La perseveranza del lavoro di Fischer, un lusso certamente per la categoria, è fondamentalmente concentrata qui. Se il pareggio in casa del Colonia, a metà agosto, alla seconda giornata, poteva sembrare un caso, Ingolstadt, Paderborn o Arminia Bieleferd hanno impattato contro un muro “Rot und Weiß” per certi versi inedito e inaspettato. Sigillando la difesa, Fischer ha poi edificato un’impalcatura solida: in tutto l’ambiente dell’Union Berlin – che quando si ritrova nelle parti alte della classifica, inizia ad avere le palpitazioni e gli tremano le gambe come dopo uno sprint su un altopiano messicano – il tecnico svizzero sta, a piccole dosi, sapientemente dispensando pillole di mentalità vincente. Con naturalezza e senza scossoni: non ha stravolto il modulo, mantenendo il 4-3-3 già visto da due anni, non tocca mai la difesa, ma rimescola sostanzialmente tutti i restanti reparti. In 11 uscite ufficiali, ha schierato 11 formazioni differenti.

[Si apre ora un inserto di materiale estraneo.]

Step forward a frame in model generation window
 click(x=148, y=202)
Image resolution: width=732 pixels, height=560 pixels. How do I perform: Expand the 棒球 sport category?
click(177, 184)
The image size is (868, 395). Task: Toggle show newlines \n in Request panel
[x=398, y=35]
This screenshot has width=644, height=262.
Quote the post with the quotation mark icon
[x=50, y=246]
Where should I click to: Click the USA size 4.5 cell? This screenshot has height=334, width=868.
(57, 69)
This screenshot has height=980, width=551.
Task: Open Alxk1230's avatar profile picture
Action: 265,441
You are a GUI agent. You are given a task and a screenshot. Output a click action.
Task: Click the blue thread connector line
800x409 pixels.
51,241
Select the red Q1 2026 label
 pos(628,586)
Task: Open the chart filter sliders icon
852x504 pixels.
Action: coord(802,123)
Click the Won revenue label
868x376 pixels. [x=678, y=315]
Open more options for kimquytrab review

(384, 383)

Un po’ per necessità (Sebastian Polter, il gigante buono eroe del Signal Iduna Park con due gol da subentrato e vero trascinatore in grado di spaccare in due il corso delle partite, si sta riprendendo dall’infortunio al tallone d’Achille di febbraio) un po’ per sua etica, ora tutto il gruppo gode indistintamente della medesima fiducia e responsabilizzazione.

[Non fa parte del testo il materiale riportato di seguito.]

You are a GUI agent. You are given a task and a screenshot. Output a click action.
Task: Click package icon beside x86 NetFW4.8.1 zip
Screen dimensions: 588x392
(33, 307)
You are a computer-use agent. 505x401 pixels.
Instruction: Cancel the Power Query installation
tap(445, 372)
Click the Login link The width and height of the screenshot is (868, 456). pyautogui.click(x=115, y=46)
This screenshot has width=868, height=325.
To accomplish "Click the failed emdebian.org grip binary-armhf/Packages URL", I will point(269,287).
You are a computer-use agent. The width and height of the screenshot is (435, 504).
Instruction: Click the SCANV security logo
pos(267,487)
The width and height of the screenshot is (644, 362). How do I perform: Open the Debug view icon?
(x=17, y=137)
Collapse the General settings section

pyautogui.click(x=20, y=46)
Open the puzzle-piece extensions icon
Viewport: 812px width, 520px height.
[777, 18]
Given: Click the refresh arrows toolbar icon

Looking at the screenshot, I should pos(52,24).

E come pedine intercambiabili, ci si può aspettare la giocata risolutrice da Gogia, esterno destro, o da Andersson l’attaccante svedese che con quattro gol sta ben sostituendo Polter. Oppure da Felix Kroos, fratello più piccolo di Toni, o da Prömel e Hartel. Ecco, da questi ultimi due aspettiamoci grandi cose: 23 anni Grischa, 22 Marcel, entrambi nel giro dell’Under-21 tedesca con il primo medaglia d’argento alle Olimpiadi di Rio. Hartel è più irriverente, trottola e poco scolarizzato, ma ha lampi di giocate geniali; Prömel è già formato, schiena dritta, gioca tantissimi palloni, sa accentrare il gioco su sé stesso, non ha timori e si concede anche gol pesanti (tre al momento) con tiri decisi da fuori area. Entrambi, insomma, sanno trattare bene la palla.

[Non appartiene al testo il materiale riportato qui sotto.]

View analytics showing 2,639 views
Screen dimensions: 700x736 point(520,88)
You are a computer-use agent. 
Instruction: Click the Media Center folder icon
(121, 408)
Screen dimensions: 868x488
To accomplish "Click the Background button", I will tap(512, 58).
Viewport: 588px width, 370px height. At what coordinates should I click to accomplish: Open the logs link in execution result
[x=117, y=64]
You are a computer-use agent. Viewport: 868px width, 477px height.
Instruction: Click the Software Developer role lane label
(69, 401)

L’alchimista Urs Fischer ha tra le mani un mix d’esperienza, estro e giovane irrequietezza da maneggiare con cura. Ci si aspettava di ritrovarsi all’interno dell’ennesimo “anno zero”, dell’ennesimo anno traghettatore per costruire qualcosa a partire dalla stagione seguente e, invece, il dopo è già presente.